## Assigned task
Could you copy every line in the listing below that has the word "Given"?

## Entries provided
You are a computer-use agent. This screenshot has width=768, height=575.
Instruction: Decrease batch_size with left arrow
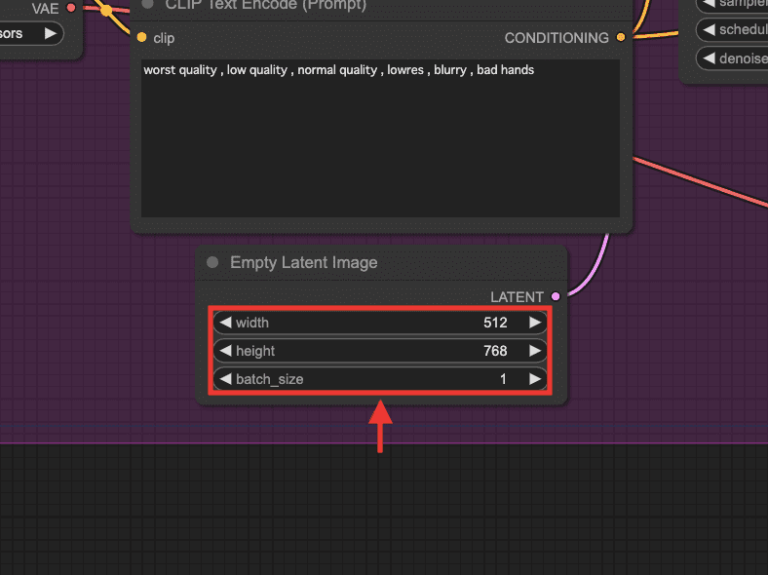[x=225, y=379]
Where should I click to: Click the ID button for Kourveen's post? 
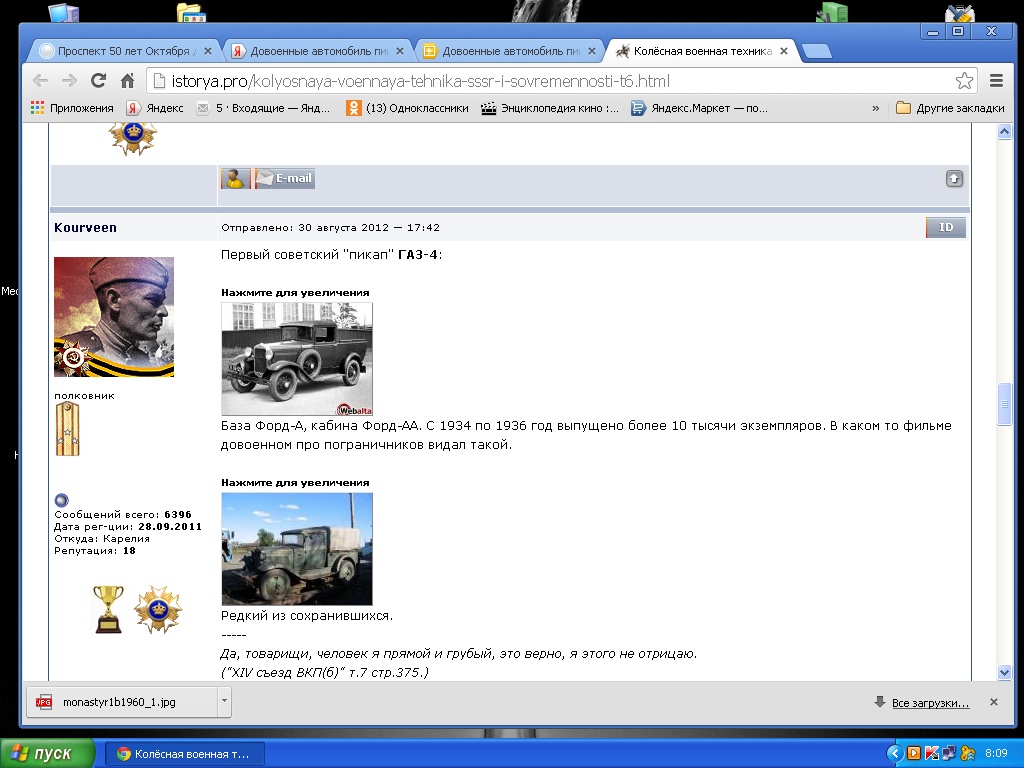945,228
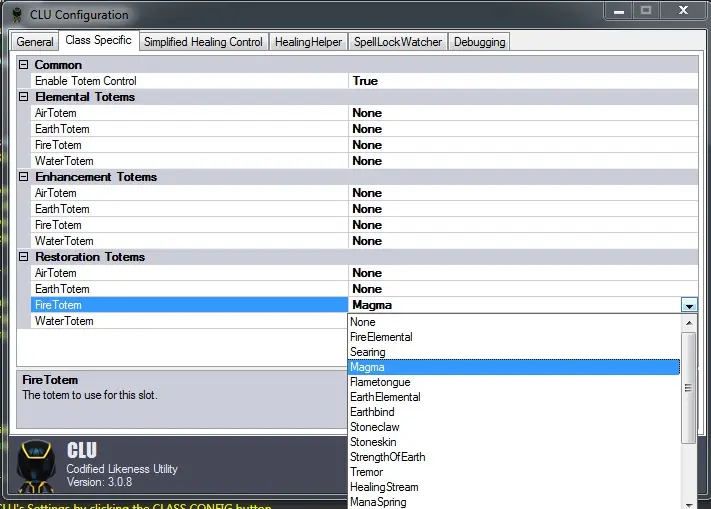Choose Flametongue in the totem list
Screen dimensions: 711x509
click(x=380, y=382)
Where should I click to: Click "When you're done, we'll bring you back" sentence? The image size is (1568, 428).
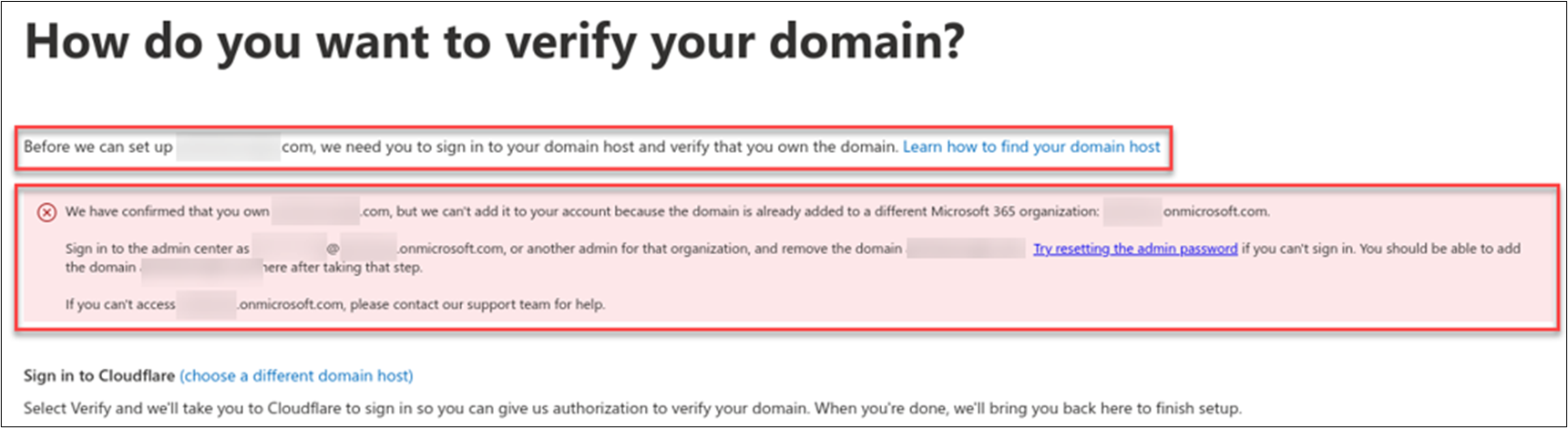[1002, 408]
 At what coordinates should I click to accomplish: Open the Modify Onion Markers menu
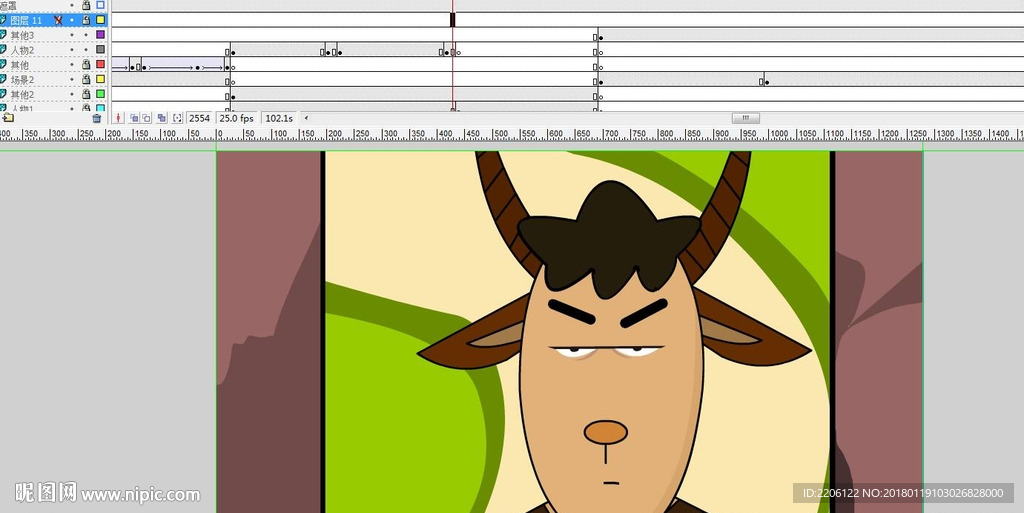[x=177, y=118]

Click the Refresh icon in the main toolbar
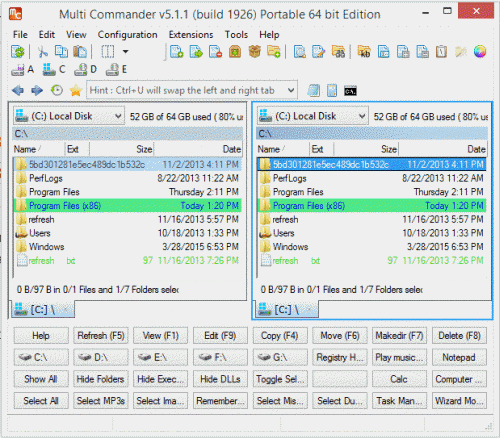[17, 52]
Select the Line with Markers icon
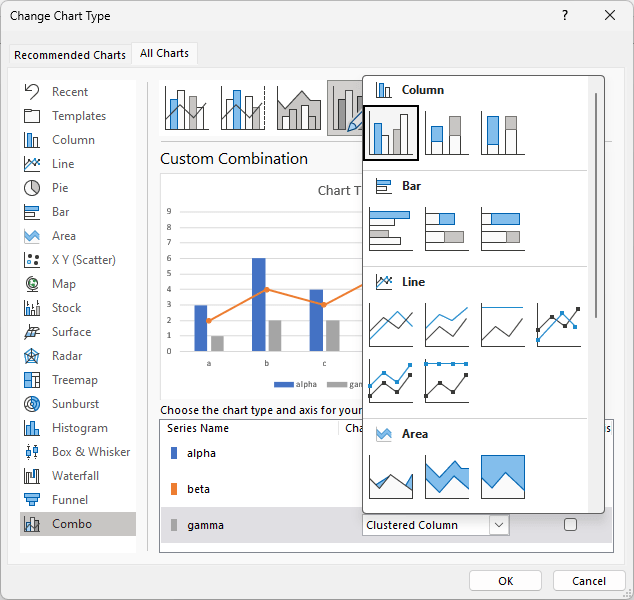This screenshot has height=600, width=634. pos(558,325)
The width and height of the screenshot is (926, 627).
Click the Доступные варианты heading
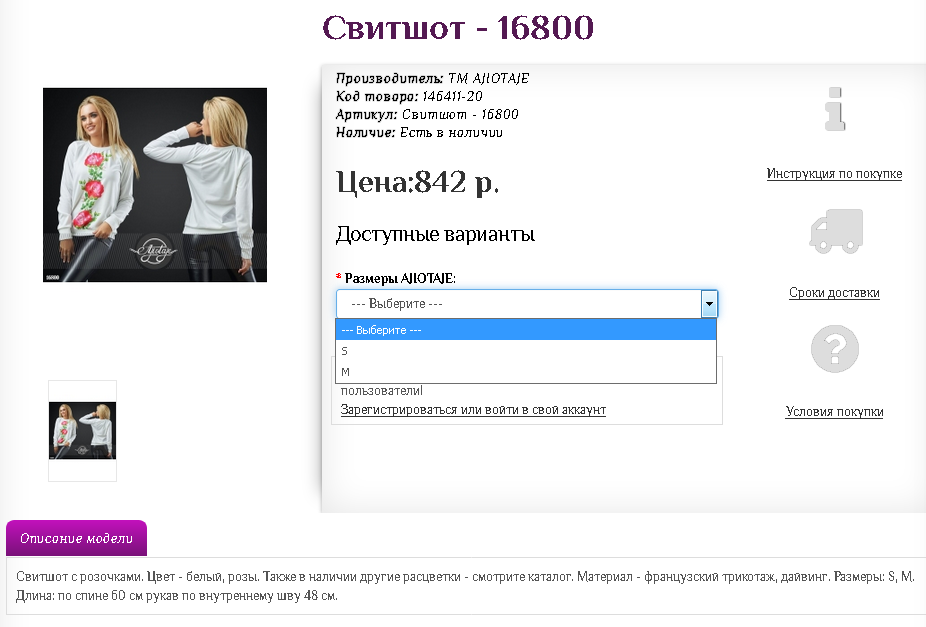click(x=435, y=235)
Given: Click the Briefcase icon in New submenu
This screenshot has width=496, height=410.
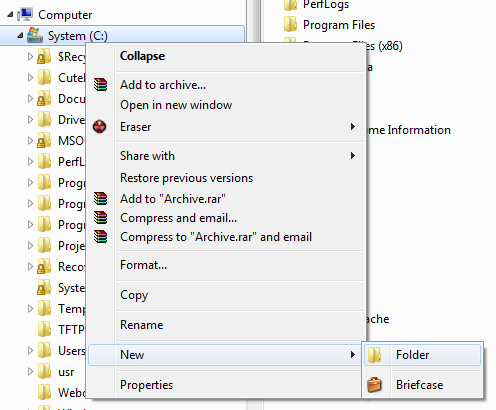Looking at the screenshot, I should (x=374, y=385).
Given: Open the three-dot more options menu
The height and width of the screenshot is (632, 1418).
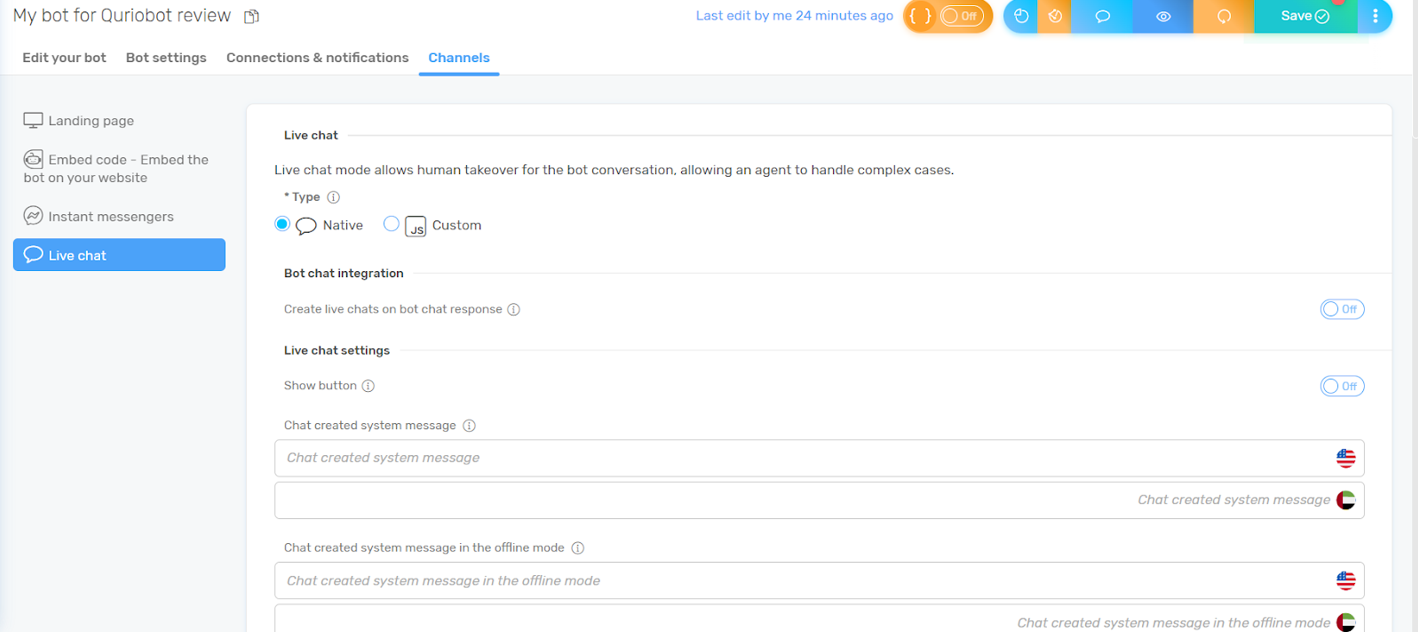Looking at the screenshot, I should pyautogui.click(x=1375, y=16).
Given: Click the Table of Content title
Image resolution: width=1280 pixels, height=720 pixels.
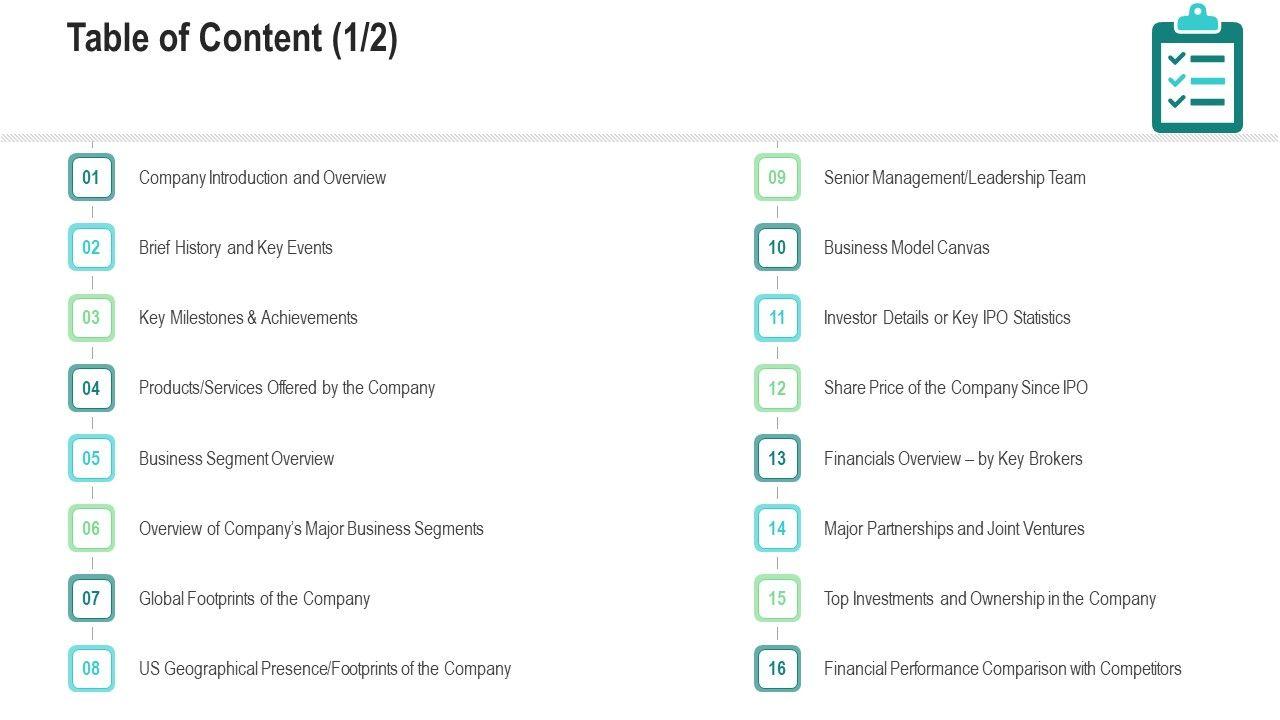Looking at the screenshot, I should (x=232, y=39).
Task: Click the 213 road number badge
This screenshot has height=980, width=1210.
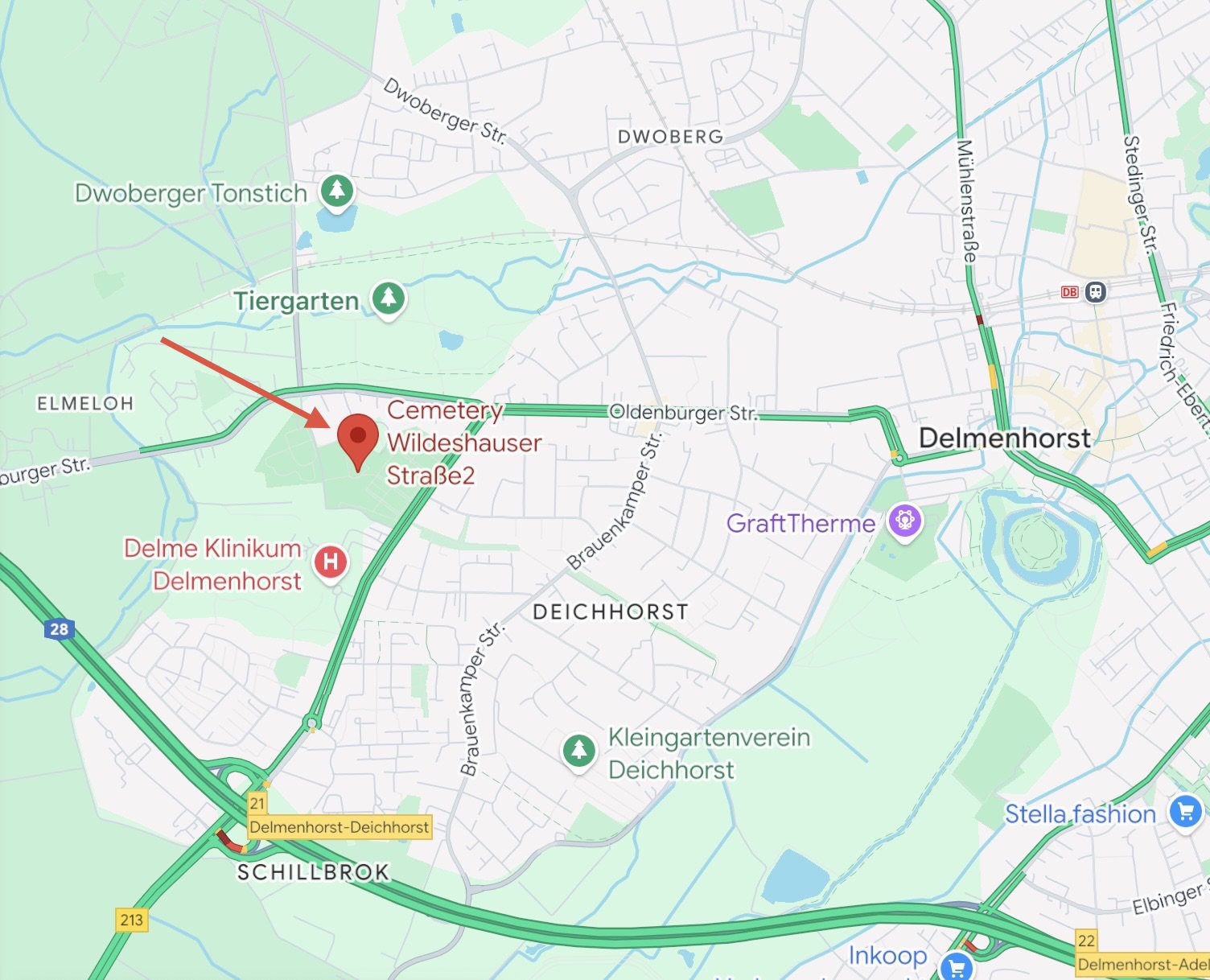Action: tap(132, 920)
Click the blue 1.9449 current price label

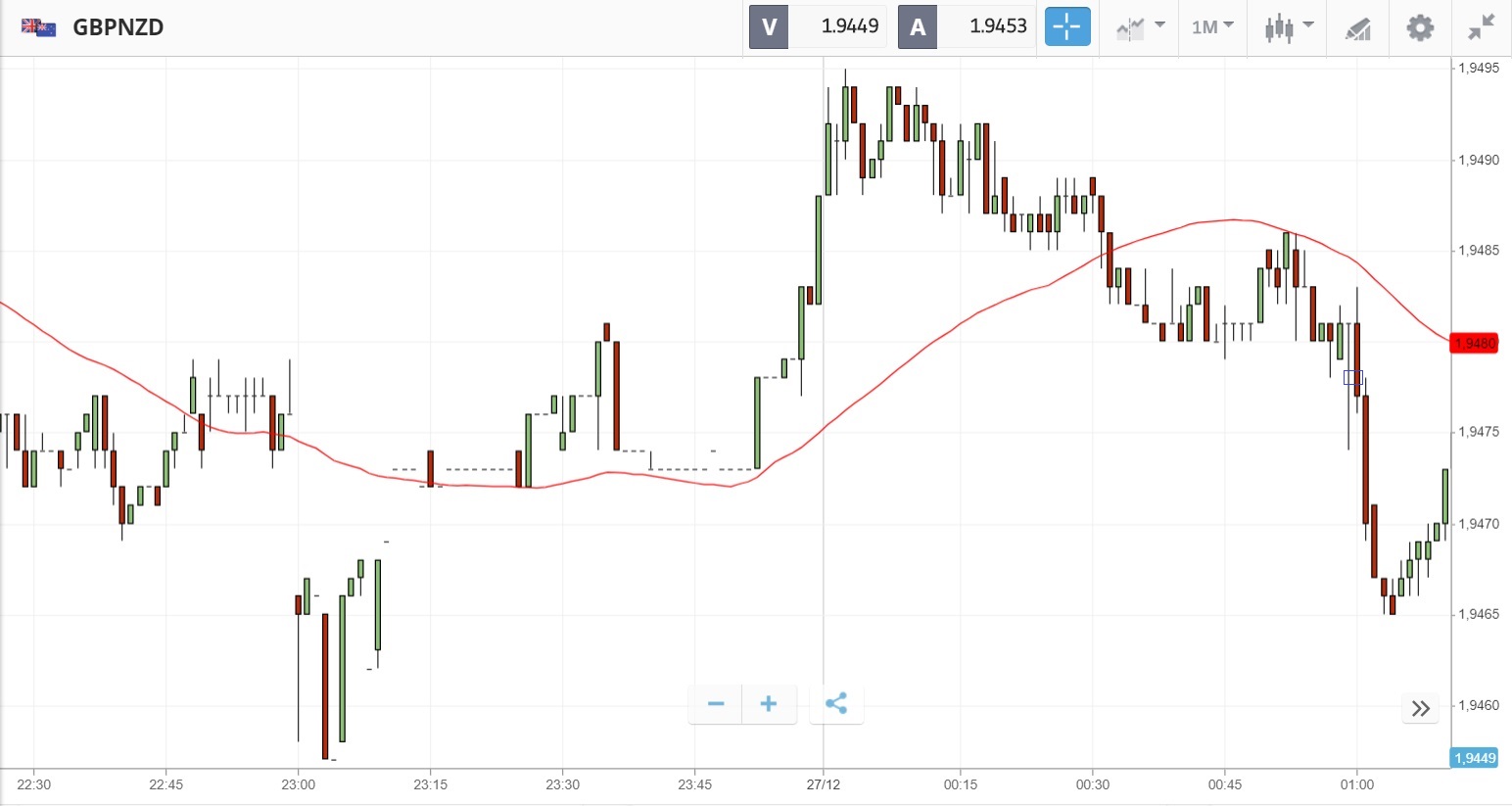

## Solution
Given: Click the Briefcase icon in New submenu
Given: Open the three-dot more options menu
Given: Click the Table of Content title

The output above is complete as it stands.